Another requirement of the NSG is that adequate verification measures should be in place to ensure that the supplies of the participating states are not diverted to weapons purposes. The bilateral agreement between India and the US envisages IAEA inspections of civilian establishments in India and a certain amount of trust is an element in the agreement. A multilateral group like the NSG might want other verification measures, which may prove anathema to India.
China's position will be the most crucial in the entire NSG exercise. At the first NSG meeting after the India-US Joint Statement, China had pressed the US for a similar deal for Pakistan. China has been lying low, but it has not made secret of its opposition to the deal. But China tends to be eminently reasonable in the international arena and, therefore, may point out that the exception should be criteria based rather than country based. If other countries adopt similar measures as India has done, they should be treated in a similar manner.
Though the US position is that no other exception will be made, it may close its eyes to the advantage it may give to Pakistan and China to enhance their nuclear cooperation. The Chinese position may enjoy some support among the other NSG members. China will also look for some gains for itself in the light of the impression that the 123 Agreement with China is not as favourable to China as in the Indian case.
Although nuclear tests are not mentioned in the 123 Agreement, it is premised on an Indian moratorium on testing, which finds mention in the India-US Joint Statement of 2005. The debate in Parliament and elsewhere about the need for India to protect its sovereign right to test may well have created suspicion in the minds of the NSG members and they may well make a reference in the revised guidelines to the termination of the arrangements in the event of a nuclear test by India.
The US will naturally welcome such a provision, which, according to it, is already included in the 123 Agreement.
The extent of challenges within the NSG will depend on the degree of firmness with which the United States will defend the agreement and ensure that it is not changed to India's disadvantage.
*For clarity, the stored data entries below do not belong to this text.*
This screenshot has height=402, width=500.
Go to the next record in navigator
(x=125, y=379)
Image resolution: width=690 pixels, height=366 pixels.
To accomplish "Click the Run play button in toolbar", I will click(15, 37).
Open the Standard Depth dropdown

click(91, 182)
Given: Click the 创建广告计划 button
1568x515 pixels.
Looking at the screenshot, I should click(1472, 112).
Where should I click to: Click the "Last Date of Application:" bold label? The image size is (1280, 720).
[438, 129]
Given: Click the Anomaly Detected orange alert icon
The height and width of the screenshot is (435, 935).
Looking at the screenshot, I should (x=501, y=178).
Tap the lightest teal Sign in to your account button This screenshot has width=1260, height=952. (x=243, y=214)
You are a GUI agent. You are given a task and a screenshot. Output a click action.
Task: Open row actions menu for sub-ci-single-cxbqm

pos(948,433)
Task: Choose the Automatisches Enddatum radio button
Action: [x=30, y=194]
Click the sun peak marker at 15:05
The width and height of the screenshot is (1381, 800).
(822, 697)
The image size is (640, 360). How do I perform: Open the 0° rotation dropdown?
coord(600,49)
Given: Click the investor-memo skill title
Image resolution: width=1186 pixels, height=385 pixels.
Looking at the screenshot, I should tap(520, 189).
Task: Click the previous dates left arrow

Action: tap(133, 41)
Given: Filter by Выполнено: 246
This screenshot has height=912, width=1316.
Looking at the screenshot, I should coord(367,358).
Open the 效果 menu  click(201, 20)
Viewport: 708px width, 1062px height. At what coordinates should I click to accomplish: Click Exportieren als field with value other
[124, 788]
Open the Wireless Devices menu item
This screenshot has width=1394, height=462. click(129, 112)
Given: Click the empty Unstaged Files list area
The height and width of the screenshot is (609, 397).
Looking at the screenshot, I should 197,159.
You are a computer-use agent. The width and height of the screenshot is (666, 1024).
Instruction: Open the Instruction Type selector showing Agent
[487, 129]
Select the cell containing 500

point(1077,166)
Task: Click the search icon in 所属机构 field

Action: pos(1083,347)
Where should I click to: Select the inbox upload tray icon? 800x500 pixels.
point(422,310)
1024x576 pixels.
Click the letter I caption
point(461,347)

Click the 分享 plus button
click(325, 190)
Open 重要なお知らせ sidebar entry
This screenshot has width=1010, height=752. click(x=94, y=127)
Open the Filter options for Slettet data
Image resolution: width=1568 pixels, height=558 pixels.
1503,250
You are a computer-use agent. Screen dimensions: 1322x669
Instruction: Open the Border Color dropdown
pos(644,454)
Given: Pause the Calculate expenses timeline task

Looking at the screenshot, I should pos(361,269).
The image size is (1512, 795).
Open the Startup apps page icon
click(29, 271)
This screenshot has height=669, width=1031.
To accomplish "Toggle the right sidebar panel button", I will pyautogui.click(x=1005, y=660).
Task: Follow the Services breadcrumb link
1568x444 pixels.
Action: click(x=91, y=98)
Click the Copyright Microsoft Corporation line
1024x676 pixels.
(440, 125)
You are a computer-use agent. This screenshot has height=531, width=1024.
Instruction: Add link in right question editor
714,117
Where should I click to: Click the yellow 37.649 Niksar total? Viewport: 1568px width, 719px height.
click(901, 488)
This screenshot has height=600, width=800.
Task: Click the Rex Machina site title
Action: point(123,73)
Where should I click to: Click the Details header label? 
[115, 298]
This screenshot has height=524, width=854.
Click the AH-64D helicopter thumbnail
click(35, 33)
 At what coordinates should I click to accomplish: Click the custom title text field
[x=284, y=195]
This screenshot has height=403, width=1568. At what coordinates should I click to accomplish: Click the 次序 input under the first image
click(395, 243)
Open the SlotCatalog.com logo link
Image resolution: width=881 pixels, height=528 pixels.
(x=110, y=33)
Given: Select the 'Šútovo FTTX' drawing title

But at the same time, the US will not favour a situation, which will dismantle the NSG and leave it to the member States to deal with India and others in accordance with their own interests.
Although an exception for India will end the rationale for the existence of the group, the US will favour continuation of the Group and will do everything possible to maintain the integrity of the NSG.
The US has promised all help to persuade their friends and allies to accommodate India, but India will have to work bilaterally with each of the 45 members, as implementation of the guidelines is an individual rather than a collective responsibility. The success we have accomplished in befriending Brazil and South Africa should help us in the NSG. In the past, they have been rather adamant about full-scope safeguards.
The ultimate compromise that the NSG should make is to accept India as a member of the group. It will be logical as no other country has better credentials than India in terms of the objective of the NSG to prevent exports that will lead to proliferation. Even in the aftermath of our nuclear tests, authorities on export controls had certified that India had an impeccable record in export control.
If the criteria for membership of the NSG alone were to be considered, without considering our NPT status, there was no reason to exclude India from the NSG. Since India will soon have the capacity to export not only components, but also reactors, the NSG should welcome India to its fold. It may be seen today as a revolutionary move like admitting Russia into NATO, but today's miracles may be tomorrow's reality.
T P Sreenivasan, a former member of the Indian Foreign Service, was India's ambassador to the United Nations, Vienna, and governor for India, International Atomic Energy Agency, Vienna.